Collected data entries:
══════════

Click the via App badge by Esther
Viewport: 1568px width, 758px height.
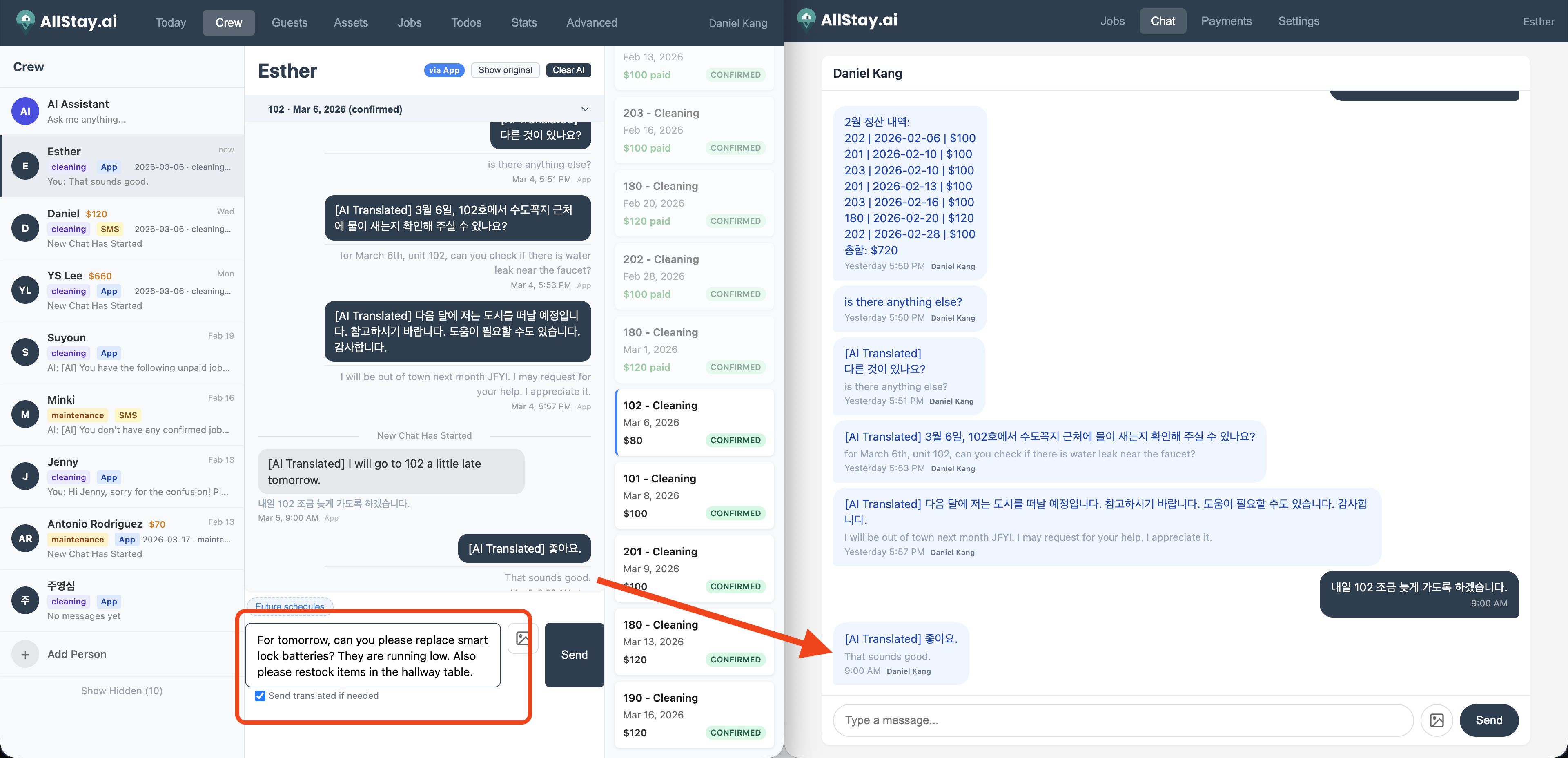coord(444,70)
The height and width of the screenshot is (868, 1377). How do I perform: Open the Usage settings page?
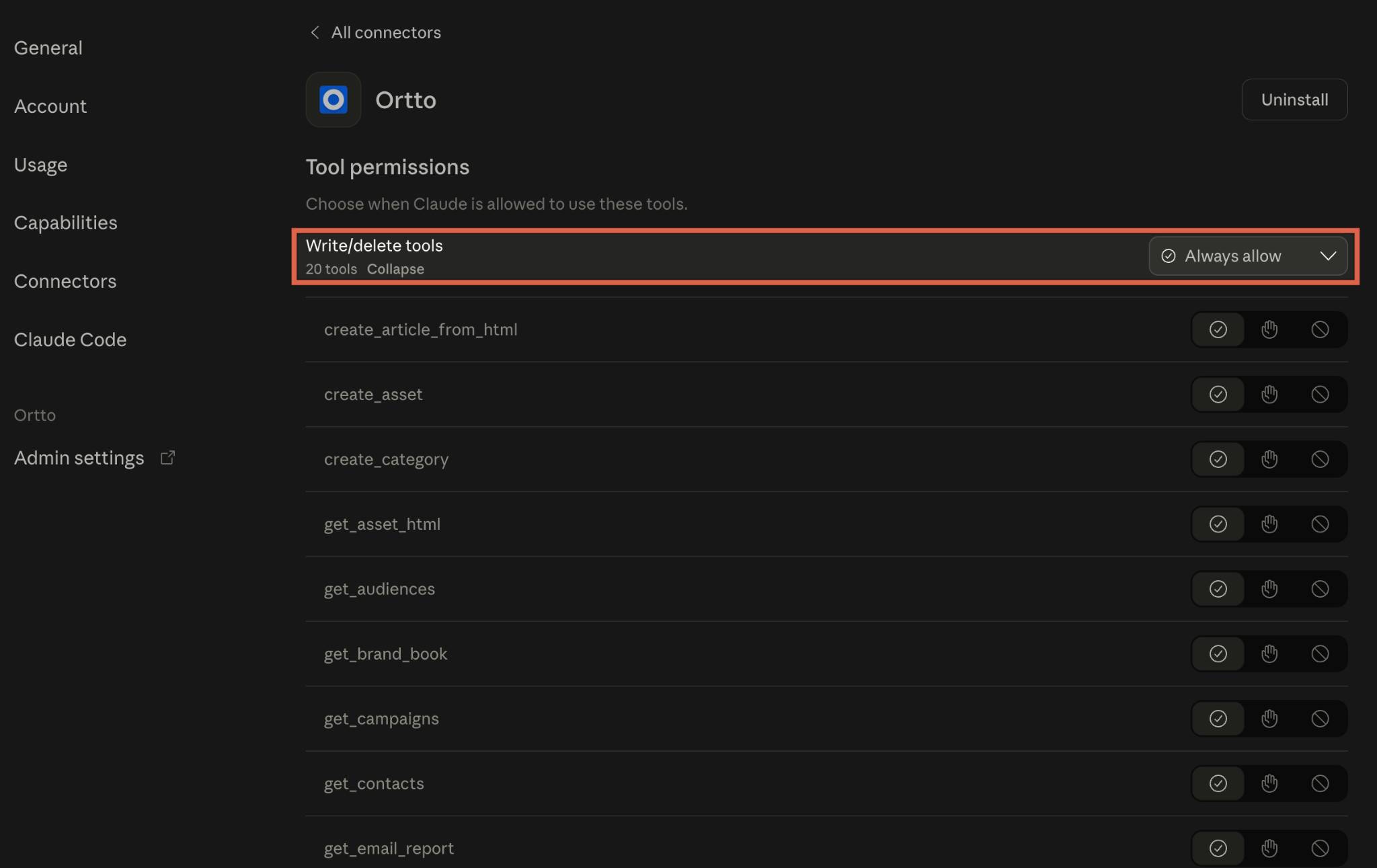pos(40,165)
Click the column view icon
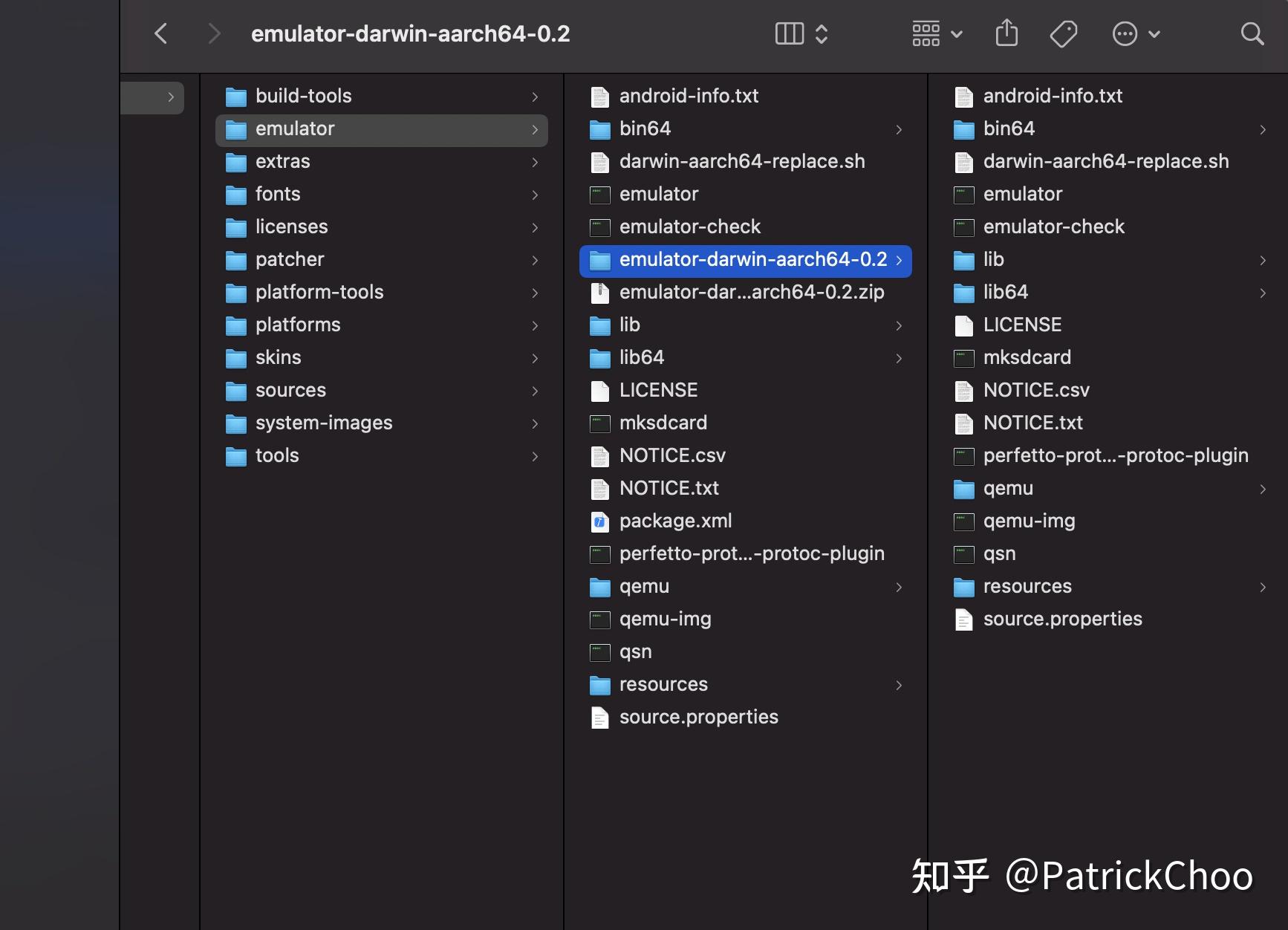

══════════

Please transcribe all of the entries word for word, with the pictures left out.

Your response:
Click the via App badge by Esther
Viewport: 1568px width, 758px height.
coord(444,70)
The height and width of the screenshot is (868, 1377). How do I perform: Open the Usage settings page?
pos(40,165)
Click the column view icon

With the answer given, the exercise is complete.